-- BEGIN SOURCE EXTRACT --

This is again a classification or prediction problem where people rejecting the admission offer will be assigned a 1 and those accepting the admission will be assigned a 0. The grain of the data will be the student application and some of the variables can be student aptitude test scores, essay score, interview score, economic background, ethnicity, personal profile, high school, school distance from home, siblings, financial aid requested, faculty applied in, etc. As before, 90% of the data will be used to train the model and 10% will be used to test and validate the model. The predictive modeling software will look for common patterns of variables with records that have a predicted variable of 1 and the same process for records with a 0. Next, it will combine the two sets of variables and try to determine the variables with high discriminatory power and come up with a predictive model fully trained.

The value of analytics here is that the best available talent interested in the school is actually given the opportunity to pursue their education at the school. A simple cutoff can be built to see what range of probability to accept will become the cutoff point for offering admissions.

Manufacturing

In the manufacturing space, forecasting and decision optimization methods are widely used to manage the supply chain. Forecasting is used on the demand side of the product and decision optimization on maximizing the value from the entire supply-chain execution. The use of analytics in manufacturing is destined for hypergrowth (Markillie, 2012) because of several driving forces, such as:

■ Three-dimensional printing that is revolutionizing engineering designs.

■ Global supply chains with a large choice of suppliers and materials.

■ Volatility in commodities and raw material pricing. Procurement and storage decisions are increasingly complex.

■ Customization in manufacturing product specifications for better customer experiences. Customization requires adjustments to design, materials, engineering, and manufacturing on a short notice.

While manufacturing will create newer use of analytics to manage this third industrial revolution (Markillie, 2012) within purchasing, pricing, commodity, and raw material trading, we will use a well-defined problem to demonstrate the application of analytics using data mining. The manufacturing process contains engineering where the product is designed; production where the product is built; sales and distribution; and then after-sales service where the customer interaction takes place for product support. Within the customer support function there is warranty and claims management. It is important for a manufacturing organization to understand warranty claims down to the very specific details of the product, its design, its production, its raw material, and other parts and assemblies from suppliers. There is a two-part problem here: one is to predict which product sales will result in a claim, and the other is to understand the common patterns of claims so remedial actions in engineering design and supply-chain operation can be implemented.

-- END SOURCE EXTRACT --

**INSTRUCTIONS**
**a)** From the analytics passage, print everything from "In the manufacturing" down to "suppliers and materials.".
**b)** In the analytics passage, what percentage of the admissions data is used to train the model?
**c)** List every driving force the analytics passage gives for the hypergrowth of analytics in manufacturing.
The lines after this passage are separate material.

-- BEGIN INFORMATION SHOWN --

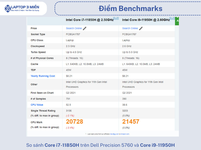This screenshot has width=201, height=150.
Task: Click the green add button at the table edge
Action: (x=177, y=21)
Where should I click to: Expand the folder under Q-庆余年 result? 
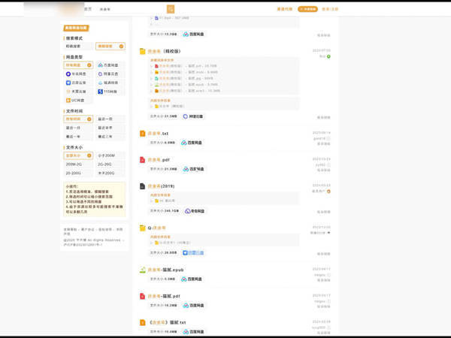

-- END INFORMATION SHOWN --

**TASK-BY-TASK SOLUTIONS**
**a)**
In the manufacturing space, forecasting and decision optimization methods are widely used to manage the supply chain. Forecasting is used on the demand side of the product and decision optimization on maximizing the value from the entire supply-chain execution. The use of analytics in manufacturing is destined for hypergrowth (Markillie, 2012) because of several driving forces, such as:

■ Three-dimensional printing that is revolutionizing engineering designs.

■ Global supply chains with a large choice of suppliers and materials.

**b)** 90% of the data is used to train the model.

**c)**
- Three-dimensional printing that is revolutionizing engineering designs
- Global supply chains with a large choice of suppliers and materials
- Volatility in commodities and raw material pricing
- Customization in manufacturing product specifications for better customer experiences